Model, for selecting some descriptor from document, it is assumed that the data set of a M document is given, wherein { w1,w2,
w3,...,wmIt is a vocabulary for including N number of lexical item.LDA assumes that these documents are generated from K theme, in every text
In shelves, each lexical item wi distributes hidden variable a zi, zi∈ { 1,2,3 ..., K } represents the theme label of generation word, document
It is middle generation word probability calculation beWherein p (wi|zi=j) it is lexical item wiIn master
Inscribe the probability in j, p (zi=j) it is the probability that theme j occurs, obey the distribution of Di Li Crays.

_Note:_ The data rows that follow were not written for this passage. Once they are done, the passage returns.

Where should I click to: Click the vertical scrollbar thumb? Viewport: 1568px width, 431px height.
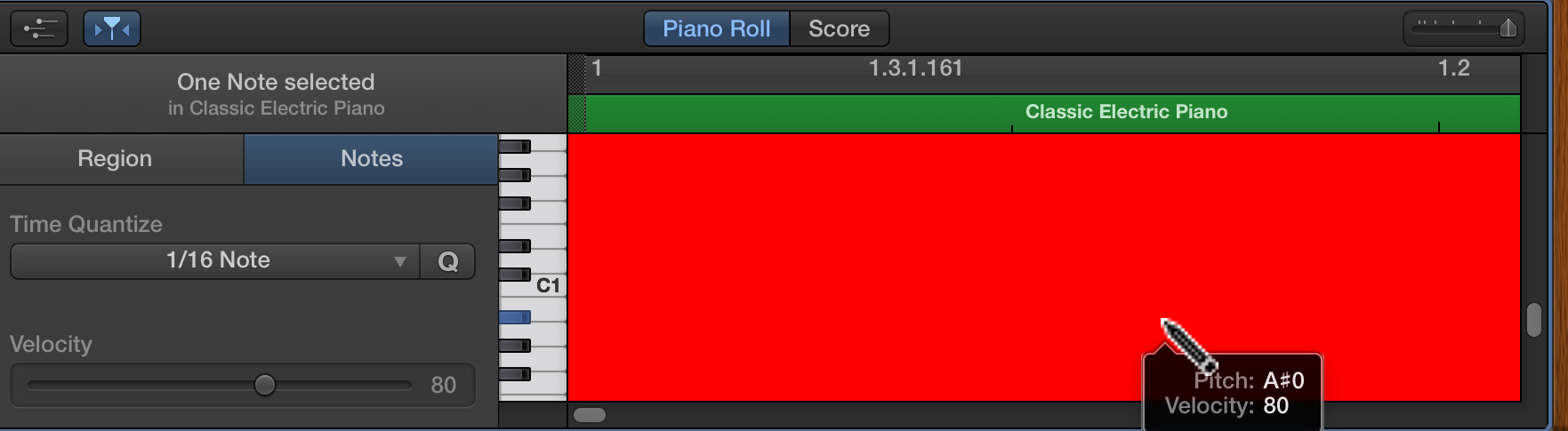(x=1533, y=320)
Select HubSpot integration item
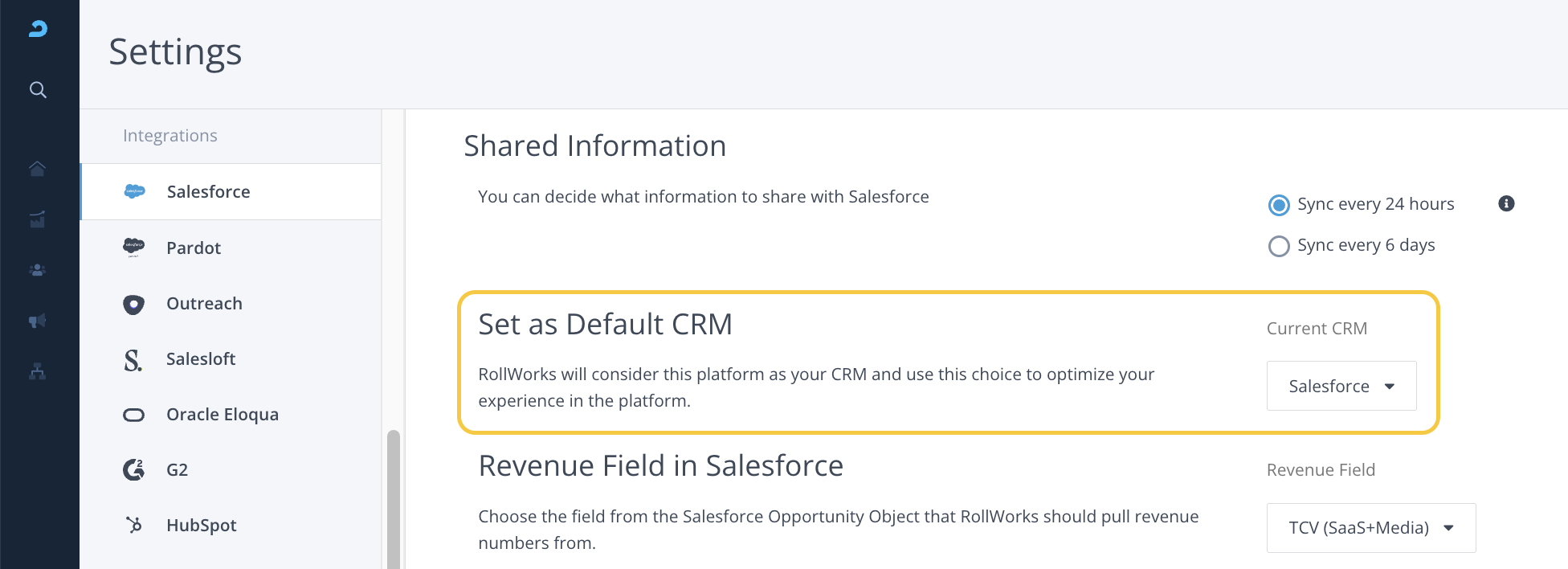Screen dimensions: 1568x569 pos(201,526)
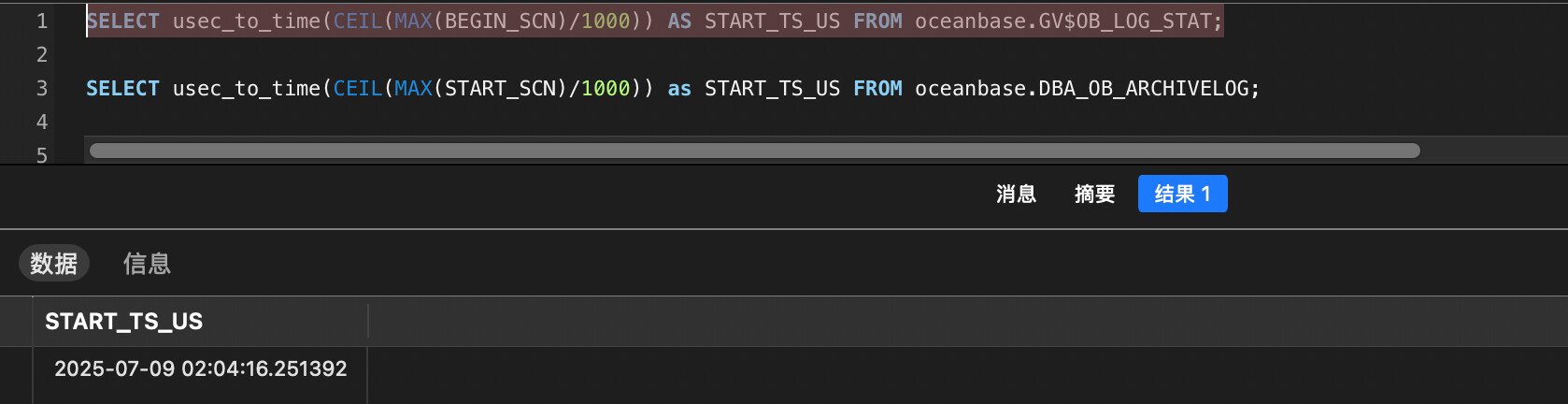
Task: Select the 2025-07-09 02:04:16.251392 cell
Action: click(x=201, y=369)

For each theme in step 4 in step 5, the picture in all news documents data wherein included carries out
Similitude clusters, and representative picture of the width picture as this theme is then selected in the largest number of subclasses of picture.This
In invention the similitude meter of picture is carried out by using Near-duplicate pictures detection method common in image procossing
It calculates, and picture is divided into different similitude subclasses.In view of two hypothesis:(1) there was only a secondary figure in approximate image set
Seem to be used as in index deposit database;(2) the largest number of subclasses of image illustrate these images in this theme
Occur it is multiple, therefore be largely can be as the presentation graphics of this theme.So based on the two it is assumed that
The present invention selects a secondary picture as subject picture in the largest number of subclasses of picture, according to formulaThe picture of score maximum is calculated as subject picture, wherein | Ck| it is the largest
Picture number in subclass, reljCalculation formula be Score in step 3 (Q, D), that is, the document where picture j is same
Inquire the similarity of Q.
The presentation of user's query result in step 6, as shown in Figure 2.The inquiry that user submits is returned the result with a kind of clear
Clear succinct mode is presented to the user, and improves the viewing experience of user.
Claims (4)
- A kind of 1. Questions &. Answers on Multimedia method based on multi-source network news data, which is characterized in that include the following steps:Step 1, based on web crawlers mechanism, the news data of several news websites on internet is obtained;Step 2, parsing news data obtains headline, newsletter archive, news picture, and establish index with this;Step 3, news documents data corresponding with application are retrieved in input inquiry application;Step 4, to the news documents data of acquisition, based on LatentDirichletAllocation model analysis news datas Theme, and result is divided into different themes;Step 5, for each theme, similitude cluster is carried out to the picture in news documents data all included in it, And representative picture of the width picture as the theme is selected in the largest number of subclasses of picture;Step 6, it shows topics and the representative picture of the theme, click theme checks the corresponding news of the theme;For retrieval in the step 3:The similar query word Q of several semantemes is extended by way of query expansionca={ qc1,qc2,qc3,...,qcnmIt is supplemented to inspection In rope application, qcnmFor the query word expanded, wherein n is the query word number in former inquiry, and m is looking into each former inquiry Ask the query word number that word expands;In the weight λ that query word is added on search method Okapi BM25iRetrieve news documents;The document wherein retrieved and the Similarity measures formula of inquiry areIn formula, N is total query word number, and D is news documents, and Q is inputted for inquiry, qiIt is query word, k1It is Okapi with b Parameter value in BM25, avgdl are the averaged word number in all news documents;Tf () and IDF () is in Okapi BM25 Statistical value,WeightF (*) is the number that * occurs.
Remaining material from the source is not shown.